### GIVEN EXERCISE
Retype the listing below word for word, starting at its first line and ending with the line containing "click(465, 270)", including that line.

+ + + + + + +

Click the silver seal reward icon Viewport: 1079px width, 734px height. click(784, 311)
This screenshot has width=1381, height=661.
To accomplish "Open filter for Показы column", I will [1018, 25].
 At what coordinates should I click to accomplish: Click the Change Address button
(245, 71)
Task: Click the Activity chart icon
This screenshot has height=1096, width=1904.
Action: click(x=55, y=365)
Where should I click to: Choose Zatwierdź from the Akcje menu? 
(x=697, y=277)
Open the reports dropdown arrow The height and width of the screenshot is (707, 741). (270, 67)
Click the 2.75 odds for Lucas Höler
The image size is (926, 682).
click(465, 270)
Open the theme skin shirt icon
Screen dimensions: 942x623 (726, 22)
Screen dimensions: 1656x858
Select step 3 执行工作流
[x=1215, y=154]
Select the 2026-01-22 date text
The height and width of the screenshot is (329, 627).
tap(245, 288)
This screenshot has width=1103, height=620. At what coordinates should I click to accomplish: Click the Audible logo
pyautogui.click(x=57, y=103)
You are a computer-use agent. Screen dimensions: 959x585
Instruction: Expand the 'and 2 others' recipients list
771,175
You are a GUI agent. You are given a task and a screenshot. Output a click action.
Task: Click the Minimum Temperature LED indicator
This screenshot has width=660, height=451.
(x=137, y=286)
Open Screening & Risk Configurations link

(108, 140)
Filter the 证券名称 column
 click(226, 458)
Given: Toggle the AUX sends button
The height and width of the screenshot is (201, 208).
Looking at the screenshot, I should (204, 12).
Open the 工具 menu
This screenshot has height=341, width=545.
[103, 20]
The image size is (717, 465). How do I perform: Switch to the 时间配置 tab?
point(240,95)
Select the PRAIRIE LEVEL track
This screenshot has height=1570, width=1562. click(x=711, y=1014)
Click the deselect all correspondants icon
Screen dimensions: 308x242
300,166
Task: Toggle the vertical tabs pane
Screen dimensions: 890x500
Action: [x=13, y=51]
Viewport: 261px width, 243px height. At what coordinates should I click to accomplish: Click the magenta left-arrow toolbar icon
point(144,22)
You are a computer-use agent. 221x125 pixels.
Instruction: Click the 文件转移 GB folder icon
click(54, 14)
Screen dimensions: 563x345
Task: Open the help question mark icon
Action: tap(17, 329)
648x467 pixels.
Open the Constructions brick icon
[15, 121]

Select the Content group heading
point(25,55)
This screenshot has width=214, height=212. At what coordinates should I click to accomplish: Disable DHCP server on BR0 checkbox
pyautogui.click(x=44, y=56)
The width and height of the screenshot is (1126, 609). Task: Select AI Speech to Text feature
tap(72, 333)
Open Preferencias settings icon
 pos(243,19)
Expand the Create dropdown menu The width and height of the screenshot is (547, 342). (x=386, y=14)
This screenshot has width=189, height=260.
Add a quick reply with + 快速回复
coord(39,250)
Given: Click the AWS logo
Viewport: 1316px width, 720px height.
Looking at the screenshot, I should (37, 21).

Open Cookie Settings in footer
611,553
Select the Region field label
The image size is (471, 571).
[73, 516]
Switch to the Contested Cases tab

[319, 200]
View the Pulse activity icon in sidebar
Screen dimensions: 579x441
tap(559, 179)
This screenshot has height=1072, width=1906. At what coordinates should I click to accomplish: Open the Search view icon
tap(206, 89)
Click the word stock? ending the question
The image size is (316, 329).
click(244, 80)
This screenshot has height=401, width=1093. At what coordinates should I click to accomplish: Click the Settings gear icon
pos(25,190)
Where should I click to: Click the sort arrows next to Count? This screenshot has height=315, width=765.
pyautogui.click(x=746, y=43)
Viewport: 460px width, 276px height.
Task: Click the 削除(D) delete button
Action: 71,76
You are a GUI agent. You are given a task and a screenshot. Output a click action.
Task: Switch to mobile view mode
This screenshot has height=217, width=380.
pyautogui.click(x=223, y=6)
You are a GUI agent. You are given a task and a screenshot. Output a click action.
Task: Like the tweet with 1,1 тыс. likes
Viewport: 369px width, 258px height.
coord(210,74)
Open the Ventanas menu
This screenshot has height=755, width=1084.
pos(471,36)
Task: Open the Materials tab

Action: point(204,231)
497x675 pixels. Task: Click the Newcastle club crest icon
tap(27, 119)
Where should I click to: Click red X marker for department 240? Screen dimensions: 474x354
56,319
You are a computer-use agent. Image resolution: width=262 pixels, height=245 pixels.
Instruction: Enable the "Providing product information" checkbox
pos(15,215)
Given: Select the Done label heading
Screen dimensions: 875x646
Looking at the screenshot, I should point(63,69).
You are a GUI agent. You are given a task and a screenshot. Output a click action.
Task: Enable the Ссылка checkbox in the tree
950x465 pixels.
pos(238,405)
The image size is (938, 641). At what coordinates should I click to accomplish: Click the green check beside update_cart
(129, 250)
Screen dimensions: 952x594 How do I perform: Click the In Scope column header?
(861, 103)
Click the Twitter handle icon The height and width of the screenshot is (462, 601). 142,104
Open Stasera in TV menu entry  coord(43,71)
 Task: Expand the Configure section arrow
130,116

+ + + + + + +

### SOLVED EXERCISE
Click the silver seal reward icon Viewport: 1079px width, 734px height. click(784, 311)
This screenshot has width=1381, height=661.
To accomplish "Open filter for Показы column", I will [1018, 25].
 At what coordinates should I click to accomplish: Click the Change Address button
(245, 71)
Task: Click the Activity chart icon
This screenshot has height=1096, width=1904.
Action: click(x=55, y=365)
Where should I click to: Choose Zatwierdź from the Akcje menu? 
(x=697, y=277)
Open the reports dropdown arrow The height and width of the screenshot is (707, 741). (270, 67)
Click the 2.75 odds for Lucas Höler
The image size is (926, 682).
click(465, 270)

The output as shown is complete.